Not only would there be a set time of departure, our father would also have drawn up a diagram of how luggage would be placed in the car boot. Heaven help anyone who brought something not previously notified (no, Teddy, you were not booked on this trip) or who messed things up by, for example, popping the picnic hamper in without consultation and before the suitcases, rendering it inaccessible en route.

There were designated toilet stops which had little if anything to do with how urgently you needed to go. Prone to car sickness, I once tried to hold on so long to the contents of my stomach – we weren’t due to stop till Waipawa – that I did something unspeakable in the back seat around Waipukurau. My apologies once again to my brother.

Our Dad was someone who hated chaos, loved a plan. Very much a believer in “you cannot manage what you do not measure”, he measured everything. He would keep a notebook in the car’s glovebox recording miles driven, time taken and petrol consumed. This would become information shared with the hosts at our destination, a brilliant conversation opener for someone not skilled at the usual small talk – this summer’s route compared with the one taken last summer, this car’s fuel efficiency as opposed to the one before.

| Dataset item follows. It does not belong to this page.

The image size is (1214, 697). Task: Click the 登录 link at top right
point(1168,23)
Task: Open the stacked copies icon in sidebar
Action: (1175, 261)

It drove him a little crazy later that I would arrive to visit and not be able to say how long the trip had taken because I hadn’t looked at my watch before I’d left. Sometimes I just lied, because my preferred style of travel involves frequent stops – for snacks and shops rather than carsickness now – and the resulting data would never please my father because, for him, a journey was always a race.

Now my circle includes different kinds of people. My husband will always say on the day of an event, “Do you still want to leave at five?” and it used to throw me, this idea that a plan once decided could be revisited. I’d think, Wait, what? Does he no longer want to go at five? Does he not want to go at all? Why are we discussing this again?

I had to learn that, while my family would be leaving at five even if someone broke a leg, he comes from a family who take a more flexible approach, checking in to see if anyone has changed their mind, cheerfully postponing if something comes up. It has taken me a long time to learn this doesn’t mean no one wanted to do it in the first place.

And my daughter’s approach is different again – wholly organic, based on how things are going and when it feels right. This is unsurprising, I always feel, for someone born six weeks early – she was ready, we weren’t.

We try to make space for each other – the planners, dawdlers, postponers and improvisers. Of course, if my dad was still around, he’d organise us all into a pie chart.